### SET PROBLEM
Copy every line of the material below, word for word and with nothing changed.

start DATASET CONTENT

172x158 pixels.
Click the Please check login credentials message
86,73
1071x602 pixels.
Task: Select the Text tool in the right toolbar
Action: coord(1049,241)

end DATASET CONTENT

### TASK OUTPUT
172x158 pixels.
Click the Please check login credentials message
86,73
1071x602 pixels.
Task: Select the Text tool in the right toolbar
Action: coord(1049,241)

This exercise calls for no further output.